(PROVIDED MATERIAL begins)

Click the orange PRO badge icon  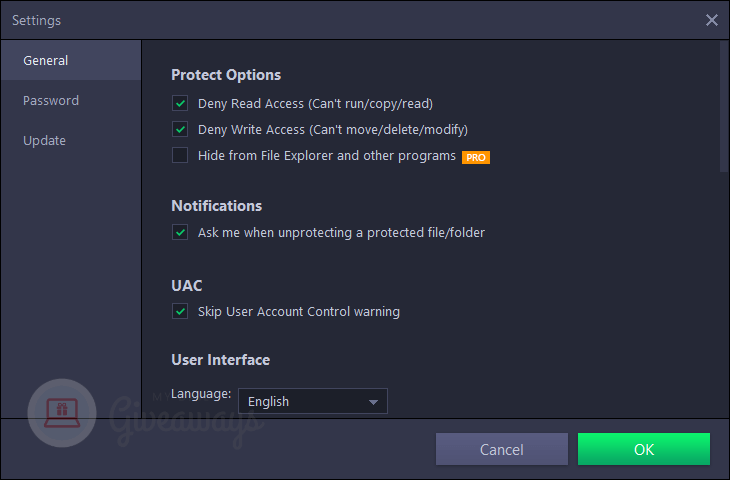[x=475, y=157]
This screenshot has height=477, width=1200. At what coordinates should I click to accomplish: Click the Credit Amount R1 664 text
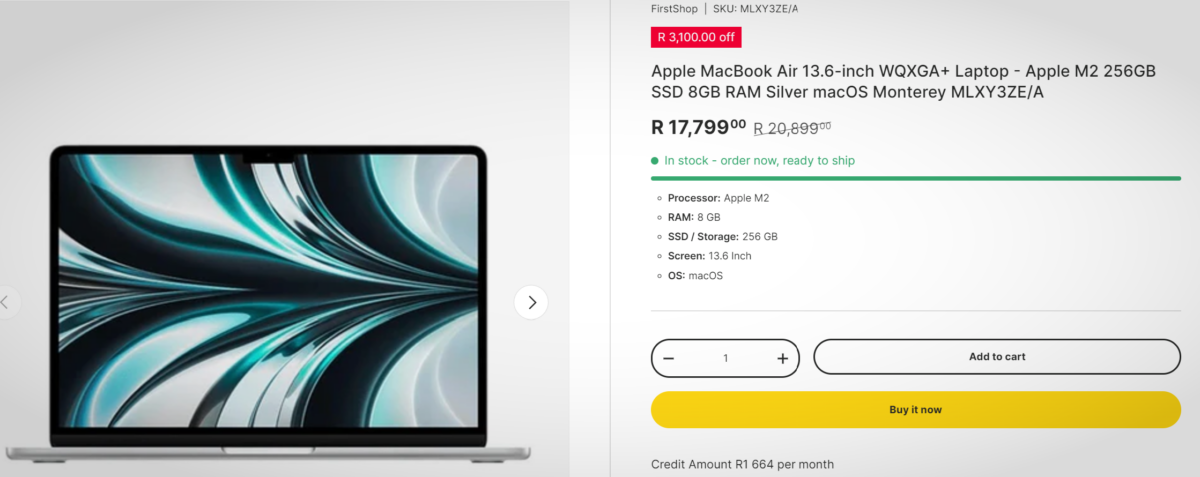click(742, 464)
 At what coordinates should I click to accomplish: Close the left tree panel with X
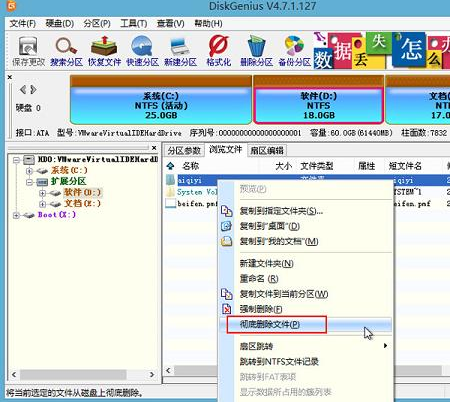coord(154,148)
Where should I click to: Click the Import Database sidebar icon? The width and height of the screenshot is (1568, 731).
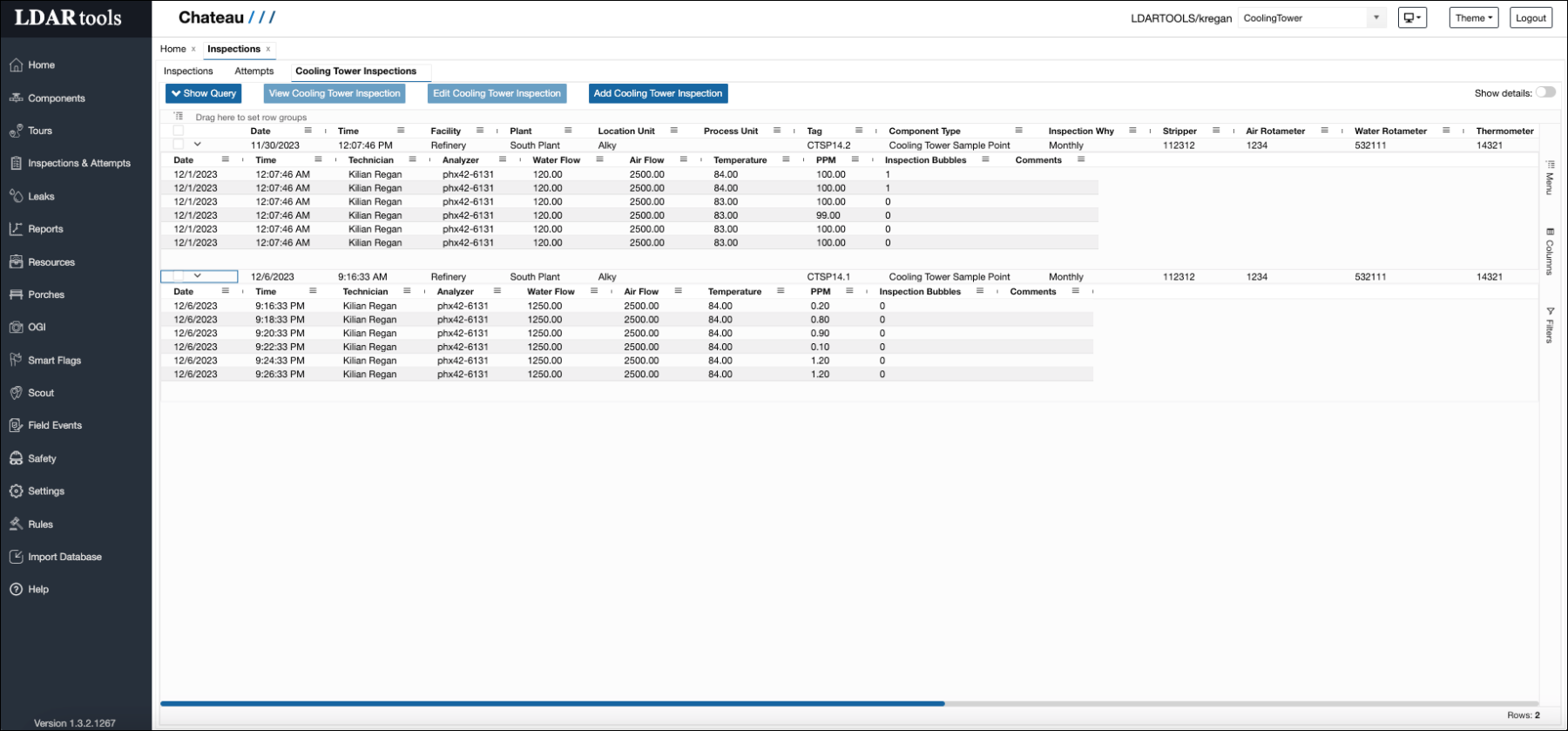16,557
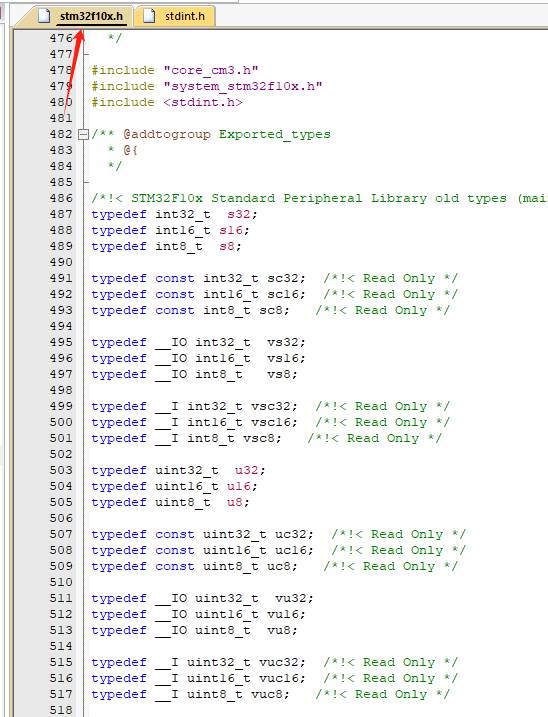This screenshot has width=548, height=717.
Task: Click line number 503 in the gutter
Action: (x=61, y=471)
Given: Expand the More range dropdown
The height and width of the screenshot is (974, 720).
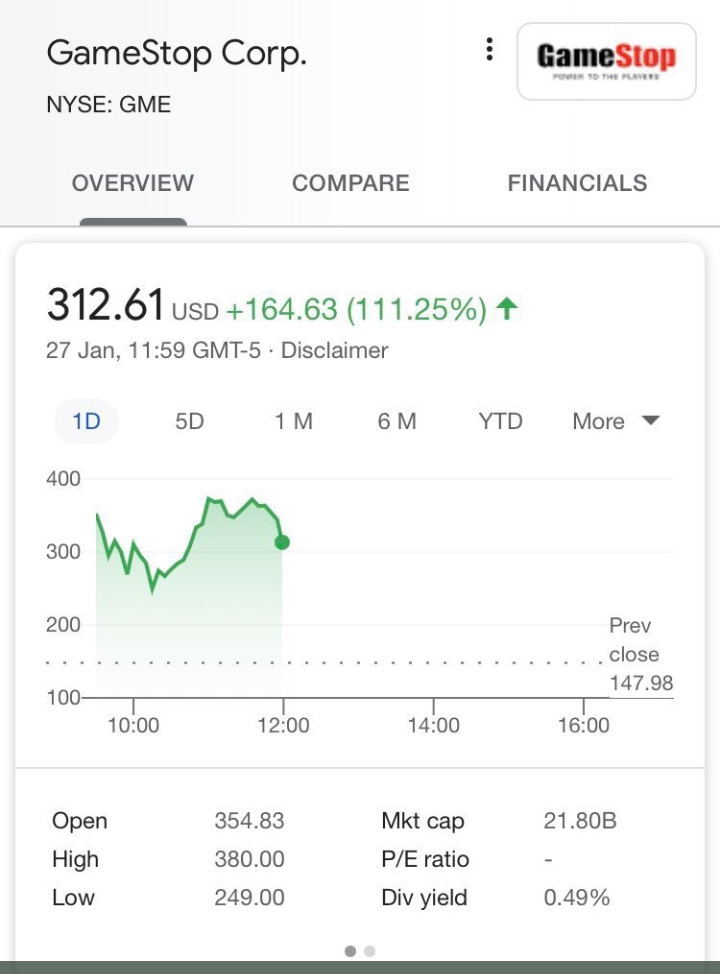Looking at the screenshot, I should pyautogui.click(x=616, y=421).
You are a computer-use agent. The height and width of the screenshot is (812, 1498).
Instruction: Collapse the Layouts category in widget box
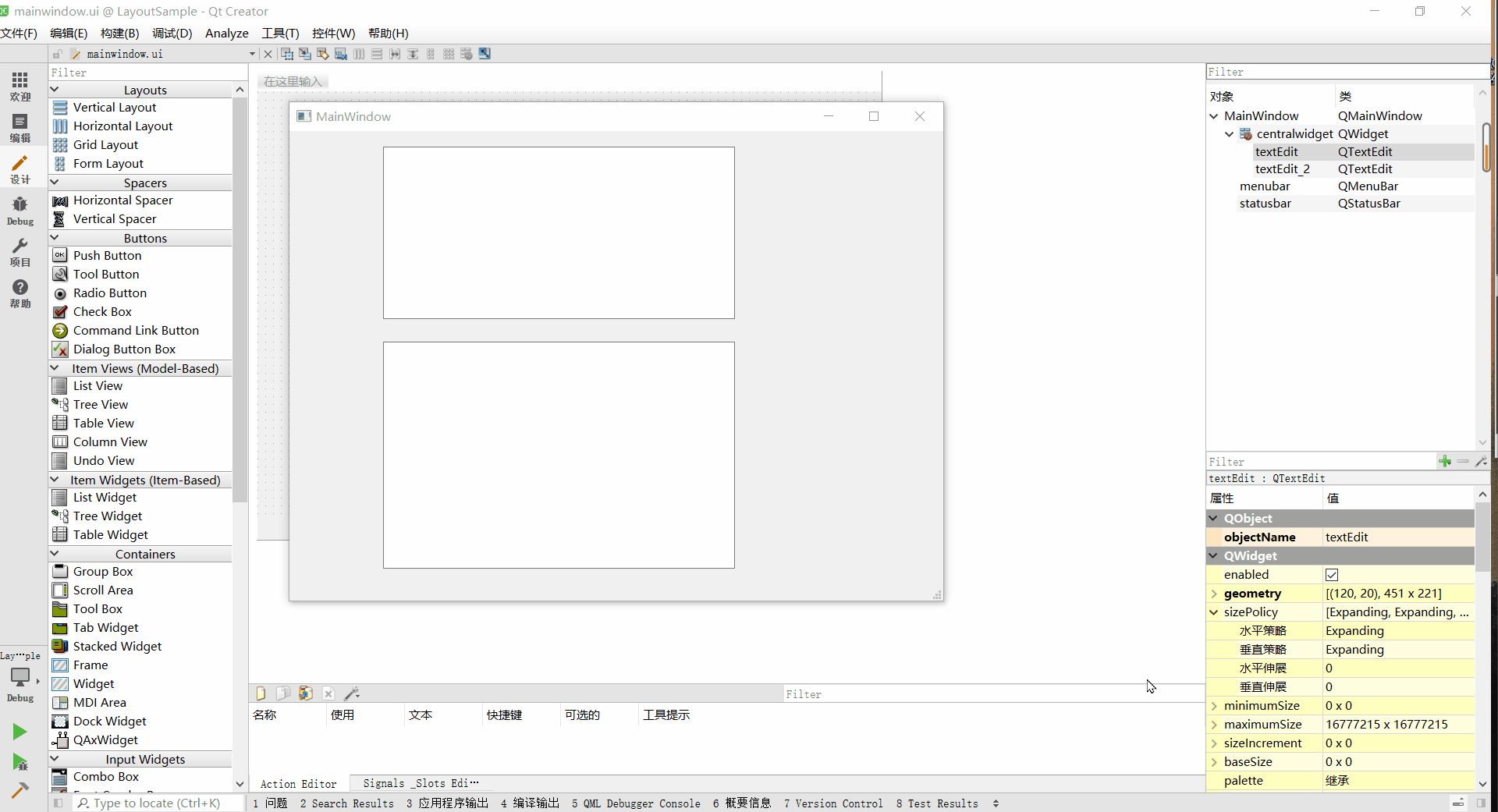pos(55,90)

(PROVIDED MATERIAL ends)

> **THE PROBLEM**
Write the lines from the one containing "You are a computer-use" through the end of the data above exactly as they appear, and do not carry over any picture.

> **ANSWER TO THIS PROBLEM**
You are a computer-use agent. The height and width of the screenshot is (812, 1498).
Instruction: Collapse the Layouts category in widget box
pos(55,90)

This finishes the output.